▶ **EXERCISE BRIEF**: From the entries that follow, copy exactly the lines beginning at the line holding "Where should I click to: Select" and continuing through the line holding "The height and".

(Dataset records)
=====
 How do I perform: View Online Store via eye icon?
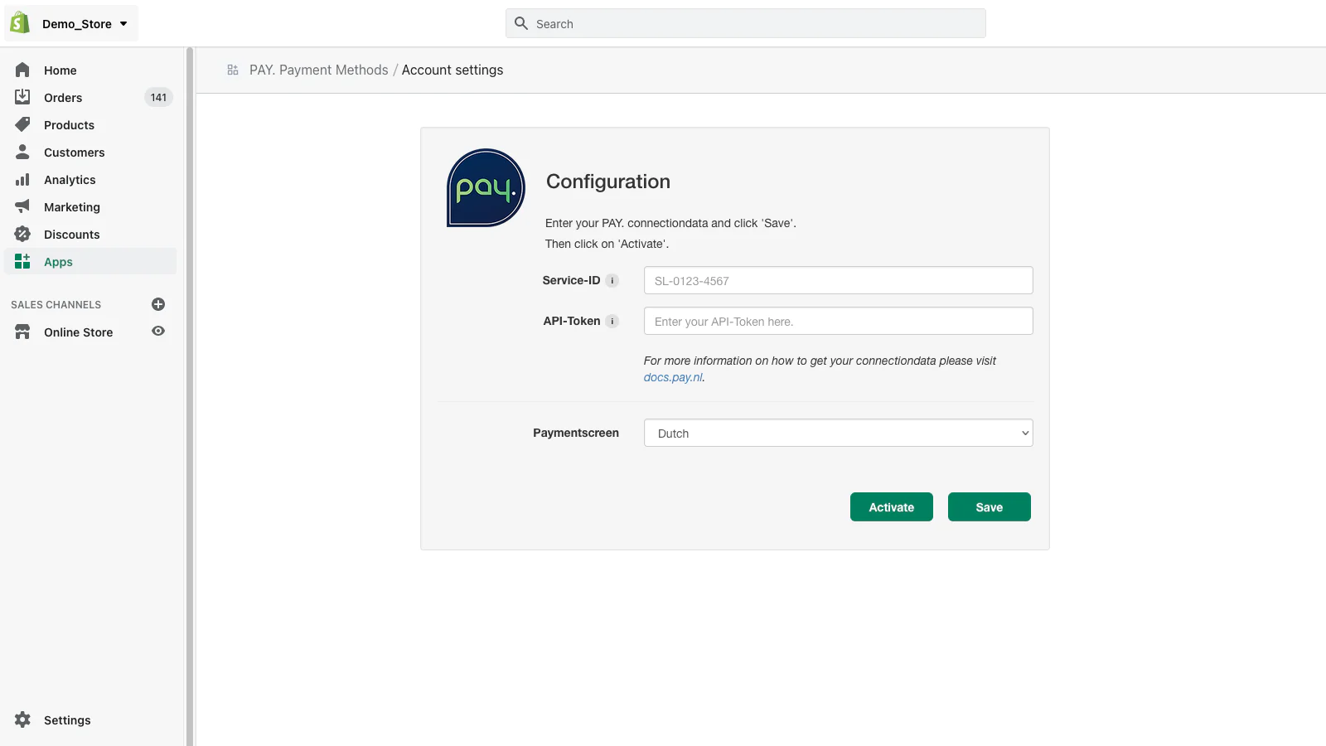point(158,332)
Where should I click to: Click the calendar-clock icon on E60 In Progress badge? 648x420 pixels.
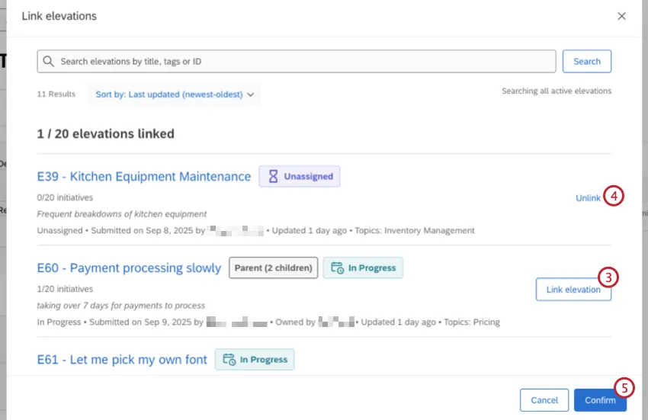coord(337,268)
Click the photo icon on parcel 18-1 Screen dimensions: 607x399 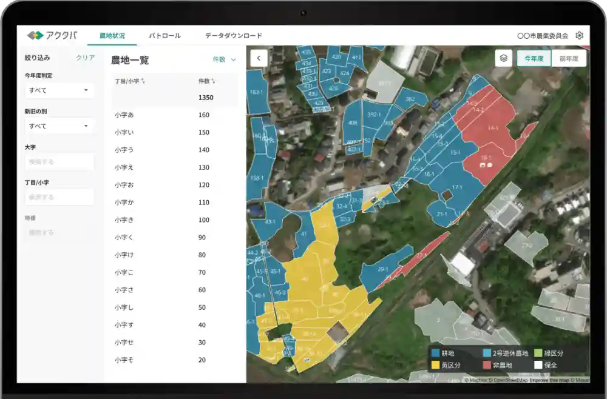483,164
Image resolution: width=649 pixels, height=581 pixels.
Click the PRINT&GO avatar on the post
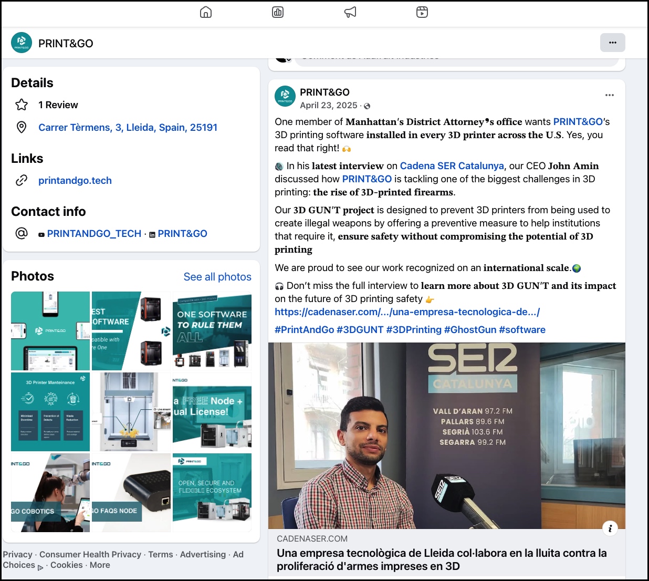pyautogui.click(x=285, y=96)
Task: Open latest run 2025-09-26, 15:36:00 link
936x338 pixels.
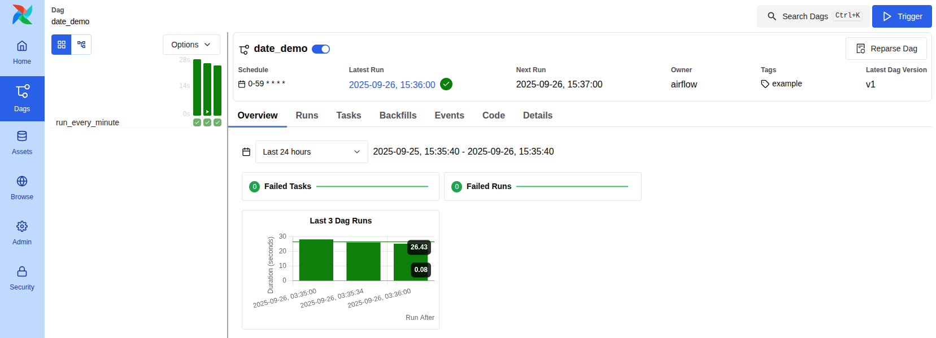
=====
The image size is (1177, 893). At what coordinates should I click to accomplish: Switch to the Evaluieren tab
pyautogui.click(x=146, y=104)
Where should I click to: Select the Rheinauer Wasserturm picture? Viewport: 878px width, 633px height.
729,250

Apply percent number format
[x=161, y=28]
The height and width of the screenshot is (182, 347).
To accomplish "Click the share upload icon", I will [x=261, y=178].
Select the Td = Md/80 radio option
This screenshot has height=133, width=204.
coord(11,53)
=====
▶ **EXERCISE OUTPUT**:
Where should I click to: Select the Rheinauer Wasserturm picture? Viewport: 878px width, 633px height.
729,250

Apply percent number format
[x=161, y=28]
The height and width of the screenshot is (182, 347).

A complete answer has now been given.